SoundExchange reclassifies Remixers
Starting July 1, 2023, SoundExchange implemented a solution to this problem – namely, requiring that remixers be treated as any other third-party “creative participant,” similar to producers and mixers, on remix recordings. Third-party creative participants have customarily been granted a share of sound recording performance royalties, which is taken “off the top” before the featured artists receive their share. Because third-party creative participants are not entitled to a share of SoundExchange sound recording performance royalties by statute as featured performers are, in order for them to get paid, a SoundExchange letter of direction (LOD) has to be submitted to SoundExchange memorializing the allocation of the portion of sound recording performance royalties that may be paid to third-party creative participants. SoundExchange now requires the same LOD for remixers. And similar to an LOD for producers and mixers, such LOD for remixers has to be signed by all featured performers on a sound recording for a remixer to receive their share of sound recording performance royalties in full. Therefore, SoundExchange now treats remixers in the same manner as producers and mixers with respect to receiving royalties through an LOD that must be signed by all featured performers on a remix recording. This will eliminate unauthorized remixers who remix recordings without the consent of the underlying recording’s featured performer(s) from erroneously sharing in the sound recording performance royalties from the remix.

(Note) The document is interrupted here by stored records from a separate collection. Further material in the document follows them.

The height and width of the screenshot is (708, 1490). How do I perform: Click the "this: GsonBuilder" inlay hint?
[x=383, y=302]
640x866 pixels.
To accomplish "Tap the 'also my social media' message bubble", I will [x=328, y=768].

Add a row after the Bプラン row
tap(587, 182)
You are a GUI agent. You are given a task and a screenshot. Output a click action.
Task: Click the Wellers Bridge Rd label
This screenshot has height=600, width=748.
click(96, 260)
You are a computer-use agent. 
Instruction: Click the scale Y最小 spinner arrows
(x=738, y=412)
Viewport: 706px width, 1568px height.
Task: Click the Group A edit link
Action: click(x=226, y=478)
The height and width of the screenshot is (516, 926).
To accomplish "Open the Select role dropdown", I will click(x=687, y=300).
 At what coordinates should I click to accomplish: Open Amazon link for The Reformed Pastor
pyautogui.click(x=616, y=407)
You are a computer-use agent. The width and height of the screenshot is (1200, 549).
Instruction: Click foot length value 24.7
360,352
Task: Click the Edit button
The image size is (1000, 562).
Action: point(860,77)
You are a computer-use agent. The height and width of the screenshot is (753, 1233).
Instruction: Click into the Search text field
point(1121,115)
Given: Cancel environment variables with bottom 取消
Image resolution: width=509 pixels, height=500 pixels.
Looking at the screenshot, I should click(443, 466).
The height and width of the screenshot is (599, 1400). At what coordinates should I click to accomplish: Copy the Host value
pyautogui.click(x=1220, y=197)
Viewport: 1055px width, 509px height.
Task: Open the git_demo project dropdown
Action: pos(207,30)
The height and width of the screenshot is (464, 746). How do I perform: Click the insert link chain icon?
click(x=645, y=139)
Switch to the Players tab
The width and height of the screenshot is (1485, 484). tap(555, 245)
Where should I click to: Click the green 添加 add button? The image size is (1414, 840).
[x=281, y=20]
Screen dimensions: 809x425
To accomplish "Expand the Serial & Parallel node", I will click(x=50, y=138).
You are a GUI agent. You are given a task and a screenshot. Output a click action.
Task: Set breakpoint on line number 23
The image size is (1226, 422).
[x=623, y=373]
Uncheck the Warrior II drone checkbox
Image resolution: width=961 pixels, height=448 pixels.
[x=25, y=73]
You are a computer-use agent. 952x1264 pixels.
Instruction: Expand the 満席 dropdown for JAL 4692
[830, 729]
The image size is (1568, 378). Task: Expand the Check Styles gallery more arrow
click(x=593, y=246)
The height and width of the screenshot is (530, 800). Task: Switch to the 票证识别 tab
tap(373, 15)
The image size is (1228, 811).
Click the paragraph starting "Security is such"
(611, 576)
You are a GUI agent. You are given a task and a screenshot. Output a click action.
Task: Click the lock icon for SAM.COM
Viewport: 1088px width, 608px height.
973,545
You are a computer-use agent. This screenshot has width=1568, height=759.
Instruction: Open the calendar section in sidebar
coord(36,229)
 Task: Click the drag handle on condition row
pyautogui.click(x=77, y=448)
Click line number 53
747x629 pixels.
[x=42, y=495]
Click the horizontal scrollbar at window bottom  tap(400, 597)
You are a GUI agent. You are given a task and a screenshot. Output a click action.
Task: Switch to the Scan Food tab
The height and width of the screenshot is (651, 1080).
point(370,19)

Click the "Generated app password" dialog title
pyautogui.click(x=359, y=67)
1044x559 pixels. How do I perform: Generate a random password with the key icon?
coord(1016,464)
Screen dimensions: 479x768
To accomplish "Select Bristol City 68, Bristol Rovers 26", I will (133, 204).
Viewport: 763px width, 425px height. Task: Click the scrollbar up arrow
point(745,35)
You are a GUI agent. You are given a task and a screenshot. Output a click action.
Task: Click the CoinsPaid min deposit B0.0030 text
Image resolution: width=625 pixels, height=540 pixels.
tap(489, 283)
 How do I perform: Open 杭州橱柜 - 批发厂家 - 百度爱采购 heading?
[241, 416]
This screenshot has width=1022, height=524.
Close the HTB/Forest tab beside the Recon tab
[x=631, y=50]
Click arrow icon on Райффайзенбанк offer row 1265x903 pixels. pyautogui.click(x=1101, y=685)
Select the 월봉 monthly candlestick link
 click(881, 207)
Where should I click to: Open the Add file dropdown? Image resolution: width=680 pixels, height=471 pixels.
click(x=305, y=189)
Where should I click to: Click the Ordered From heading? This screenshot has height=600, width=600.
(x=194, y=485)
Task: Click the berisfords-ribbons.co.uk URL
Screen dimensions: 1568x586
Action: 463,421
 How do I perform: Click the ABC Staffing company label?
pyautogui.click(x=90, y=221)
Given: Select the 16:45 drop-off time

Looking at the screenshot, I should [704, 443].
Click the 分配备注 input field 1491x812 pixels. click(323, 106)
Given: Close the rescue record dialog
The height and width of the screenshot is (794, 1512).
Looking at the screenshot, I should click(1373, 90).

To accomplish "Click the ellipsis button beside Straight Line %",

Going forward, in light of SoundExchange’s new policy, when an authorized remixer makes a claim to a share of sound recording performance royalties for a remix recording, they should ensure all featured performers’ representatives provide a SoundExchange LOD memorializing the remixer’s cut of the sound recording performance royalties which is signed by all featured performers on the remix recording and ask for proof of submission of the LOD to SoundExchange. This is essential because including a remixer’s name in the title (or in the metadata) of a remix recording will bear no weight because a name in the title of a remix recording does not impact whether a creative participant can be paid through an LOD (as was previously the case for remixers). But if you are a performer who does not intend to grant a remixer a share of sound recording performance royalties, then no action would need to be taken under this new policy because SoundExchange will not make payments to creative participants such as remixers without an LOD in place. Notably, if a repertoire chart (submission of which was the previous protocol if a featured performer elected to grant an authorized remixer a share of the sound recording performance royalties for a remix recording since only creative participants could previously be paid via an LOD) was submitted on behalf of a remixer in connection with a remix recording, SoundExchange will reject it if reviewed after July 1 (regardless of when it was actually submitted). Therefore, if/when a rejection is received, an LOD should be signed and submitted in its place. Accordingly, any submission of a repertoire chart or a remixer’s claim to sound recording performance royalties that has not been approved by SoundExchange as of July 1 will likely be rejected, so remixers should prepare and submit LODs reflecting their share of sound recording performance royalties for remix recordings to more quickly claim their cut for remix recordings.